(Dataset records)
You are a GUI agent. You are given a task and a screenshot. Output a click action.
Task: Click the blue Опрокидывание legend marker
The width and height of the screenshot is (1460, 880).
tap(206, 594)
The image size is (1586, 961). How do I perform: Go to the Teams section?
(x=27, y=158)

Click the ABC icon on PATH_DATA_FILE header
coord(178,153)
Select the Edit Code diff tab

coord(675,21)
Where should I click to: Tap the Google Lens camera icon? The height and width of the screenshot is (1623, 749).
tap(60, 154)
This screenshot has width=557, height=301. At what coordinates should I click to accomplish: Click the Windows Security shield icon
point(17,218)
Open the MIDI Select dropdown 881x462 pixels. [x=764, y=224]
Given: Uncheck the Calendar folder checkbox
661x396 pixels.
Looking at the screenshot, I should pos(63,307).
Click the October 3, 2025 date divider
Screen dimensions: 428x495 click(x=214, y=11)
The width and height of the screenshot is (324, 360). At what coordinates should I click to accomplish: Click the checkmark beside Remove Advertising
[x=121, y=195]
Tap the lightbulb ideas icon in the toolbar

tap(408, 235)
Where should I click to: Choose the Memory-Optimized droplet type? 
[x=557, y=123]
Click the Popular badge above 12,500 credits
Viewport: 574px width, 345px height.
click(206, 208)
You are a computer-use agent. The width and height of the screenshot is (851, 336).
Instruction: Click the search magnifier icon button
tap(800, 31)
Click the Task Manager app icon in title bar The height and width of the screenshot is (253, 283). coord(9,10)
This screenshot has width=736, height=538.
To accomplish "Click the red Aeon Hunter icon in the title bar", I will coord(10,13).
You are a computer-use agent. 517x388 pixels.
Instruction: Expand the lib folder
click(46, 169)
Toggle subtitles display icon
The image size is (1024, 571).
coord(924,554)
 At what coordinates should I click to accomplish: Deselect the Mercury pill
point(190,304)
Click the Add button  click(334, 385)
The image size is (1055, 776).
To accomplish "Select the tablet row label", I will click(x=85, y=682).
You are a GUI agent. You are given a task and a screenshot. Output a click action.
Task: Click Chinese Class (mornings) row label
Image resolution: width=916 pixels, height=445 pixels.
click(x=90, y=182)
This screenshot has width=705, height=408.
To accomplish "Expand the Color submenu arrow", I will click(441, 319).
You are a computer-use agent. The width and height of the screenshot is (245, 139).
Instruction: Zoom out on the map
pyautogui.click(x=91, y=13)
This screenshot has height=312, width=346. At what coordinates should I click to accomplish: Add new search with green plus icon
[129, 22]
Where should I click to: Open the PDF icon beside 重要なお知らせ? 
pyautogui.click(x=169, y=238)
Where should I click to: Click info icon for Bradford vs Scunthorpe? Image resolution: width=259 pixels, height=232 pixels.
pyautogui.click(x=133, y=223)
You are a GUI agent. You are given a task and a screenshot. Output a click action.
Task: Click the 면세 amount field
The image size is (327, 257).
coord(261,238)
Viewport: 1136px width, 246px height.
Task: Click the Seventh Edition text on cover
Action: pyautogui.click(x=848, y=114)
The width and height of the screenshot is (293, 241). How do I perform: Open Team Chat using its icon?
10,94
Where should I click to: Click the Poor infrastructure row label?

## What this task involves:
Copy the data exactly as it was presented.

## Your response:
You are a GUI agent. You are given a task and a screenshot. Output a click action.
Task: Click the blue Опрокидывание legend marker
The width and height of the screenshot is (1460, 880).
tap(206, 594)
The image size is (1586, 961). How do I perform: Go to the Teams section?
(x=27, y=158)

Click the ABC icon on PATH_DATA_FILE header
coord(178,153)
Select the Edit Code diff tab

coord(675,21)
Where should I click to: Tap the Google Lens camera icon? The height and width of the screenshot is (1623, 749).
tap(60, 154)
This screenshot has width=557, height=301. At what coordinates should I click to accomplish: Click the Windows Security shield icon
point(17,218)
Open the MIDI Select dropdown 881x462 pixels. [x=764, y=224]
Given: Uncheck the Calendar folder checkbox
661x396 pixels.
Looking at the screenshot, I should pos(63,307).
Click the October 3, 2025 date divider
Screen dimensions: 428x495 click(x=214, y=11)
The width and height of the screenshot is (324, 360). At what coordinates should I click to accomplish: Click the checkmark beside Remove Advertising
[x=121, y=195]
Tap the lightbulb ideas icon in the toolbar

tap(408, 235)
Where should I click to: Choose the Memory-Optimized droplet type? 
[x=557, y=123]
Click the Popular badge above 12,500 credits
Viewport: 574px width, 345px height.
click(206, 208)
You are a computer-use agent. The width and height of the screenshot is (851, 336).
Instruction: Click the search magnifier icon button
tap(800, 31)
Click the Task Manager app icon in title bar The height and width of the screenshot is (253, 283). coord(9,10)
This screenshot has width=736, height=538.
To accomplish "Click the red Aeon Hunter icon in the title bar", I will coord(10,13).
You are a computer-use agent. 517x388 pixels.
Instruction: Expand the lib folder
click(46, 169)
Toggle subtitles display icon
The image size is (1024, 571).
coord(924,554)
 At what coordinates should I click to accomplish: Deselect the Mercury pill
point(190,304)
Click the Add button  click(334, 385)
The image size is (1055, 776).
To accomplish "Select the tablet row label", I will click(x=85, y=682).
You are a GUI agent. You are given a task and a screenshot. Output a click action.
Task: Click Chinese Class (mornings) row label
Image resolution: width=916 pixels, height=445 pixels.
click(x=90, y=182)
This screenshot has width=705, height=408.
To accomplish "Expand the Color submenu arrow", I will click(441, 319).
You are a computer-use agent. The width and height of the screenshot is (245, 139).
Instruction: Zoom out on the map
pyautogui.click(x=91, y=13)
This screenshot has height=312, width=346. At what coordinates should I click to accomplish: Add new search with green plus icon
[129, 22]
Where should I click to: Open the PDF icon beside 重要なお知らせ? 
pyautogui.click(x=169, y=238)
Where should I click to: Click info icon for Bradford vs Scunthorpe? Image resolution: width=259 pixels, height=232 pixels.
pyautogui.click(x=133, y=223)
You are a GUI agent. You are given a task and a screenshot. Output a click action.
Task: Click the 면세 amount field
The image size is (327, 257).
coord(261,238)
Viewport: 1136px width, 246px height.
Task: Click the Seventh Edition text on cover
Action: pyautogui.click(x=848, y=114)
The width and height of the screenshot is (293, 241). How do I perform: Open Team Chat using its icon?
10,94
Where should I click to: Click the Poor infrastructure row label?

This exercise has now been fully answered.